Task goal
Please repeat, exactly and without pictures, the lines of the entries below that run from the one containing "Open the すべてのジャンル" through the one containing "Given: Click the".

(Beginning of Source material)

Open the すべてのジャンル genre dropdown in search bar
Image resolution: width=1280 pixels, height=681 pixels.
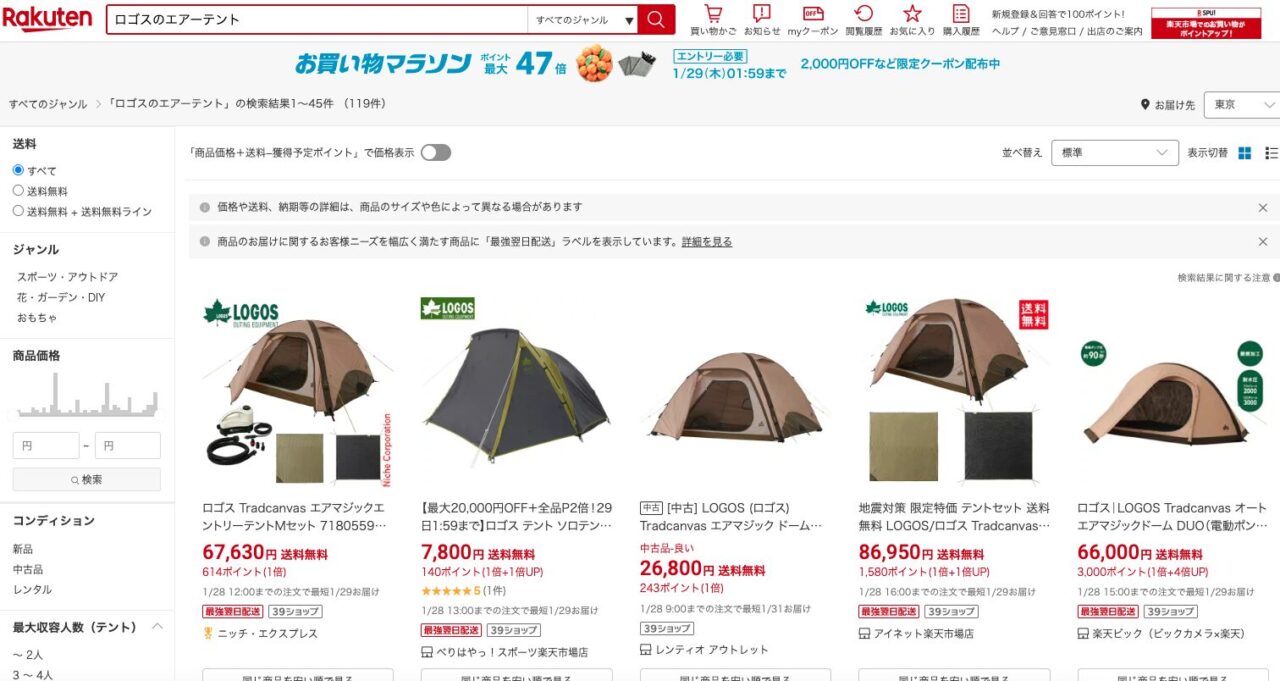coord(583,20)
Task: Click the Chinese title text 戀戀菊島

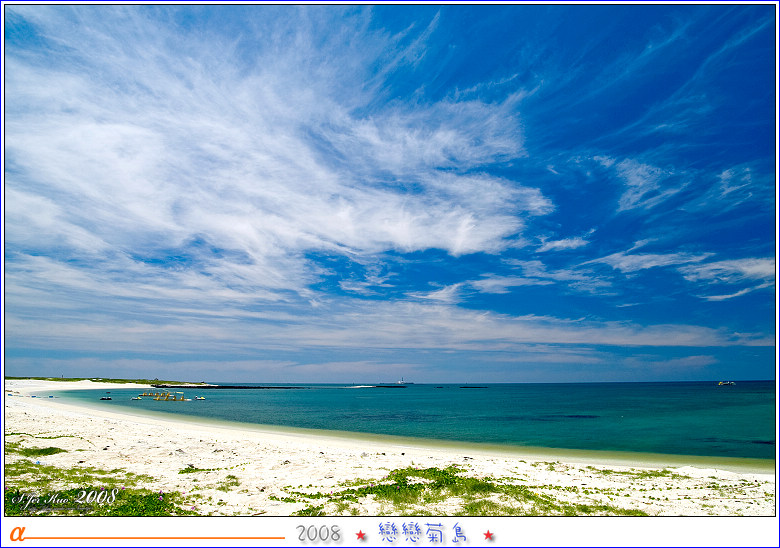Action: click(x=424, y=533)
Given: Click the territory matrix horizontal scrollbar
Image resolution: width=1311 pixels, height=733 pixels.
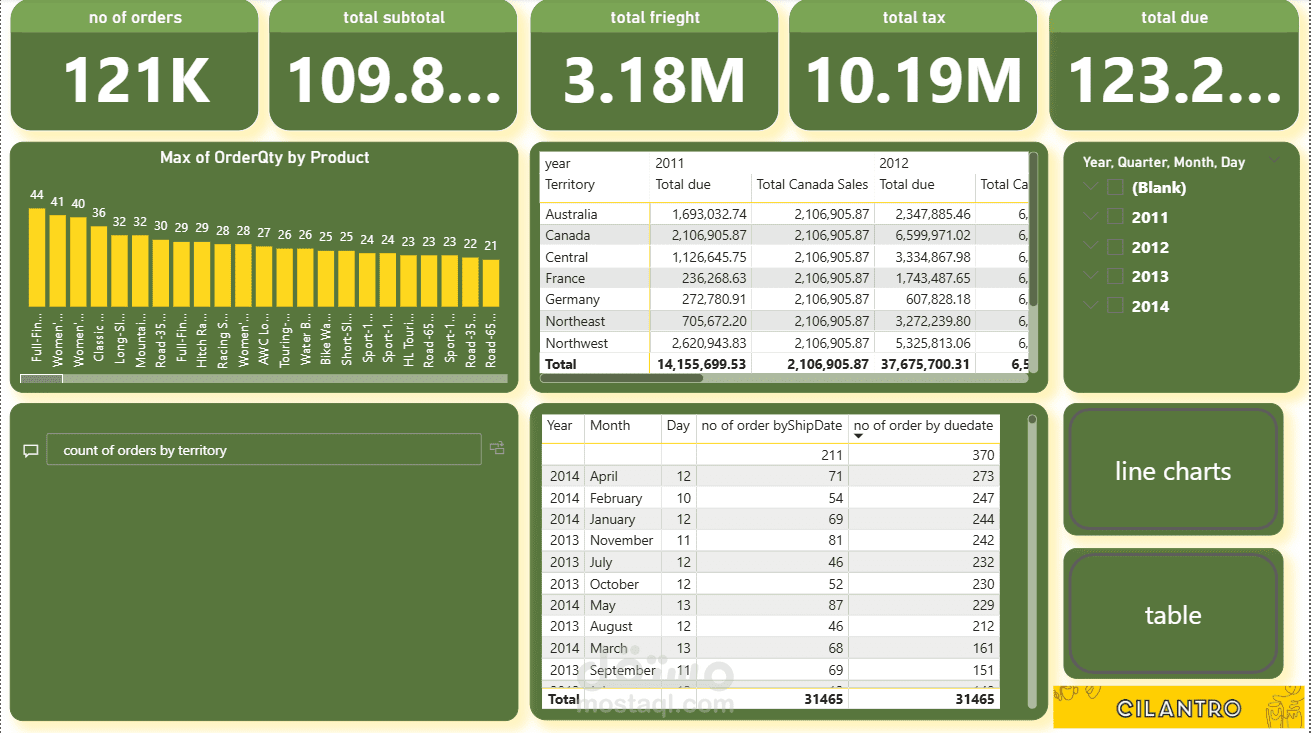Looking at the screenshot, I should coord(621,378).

(End of Source material)
(Beginning of Source material)

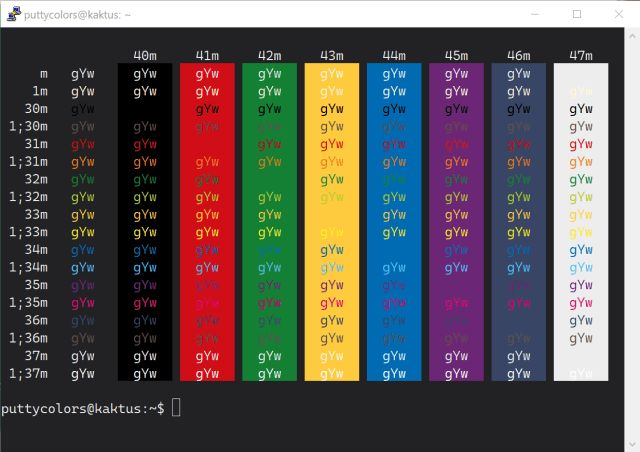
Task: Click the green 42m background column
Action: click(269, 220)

(End of Source material)

Output of the exercise
Open the すべてのジャンル genre dropdown in search bar
Image resolution: width=1280 pixels, height=681 pixels.
coord(583,20)
Task: Click the Chinese title text 戀戀菊島

Action: click(x=424, y=533)
Given: Click the territory matrix horizontal scrollbar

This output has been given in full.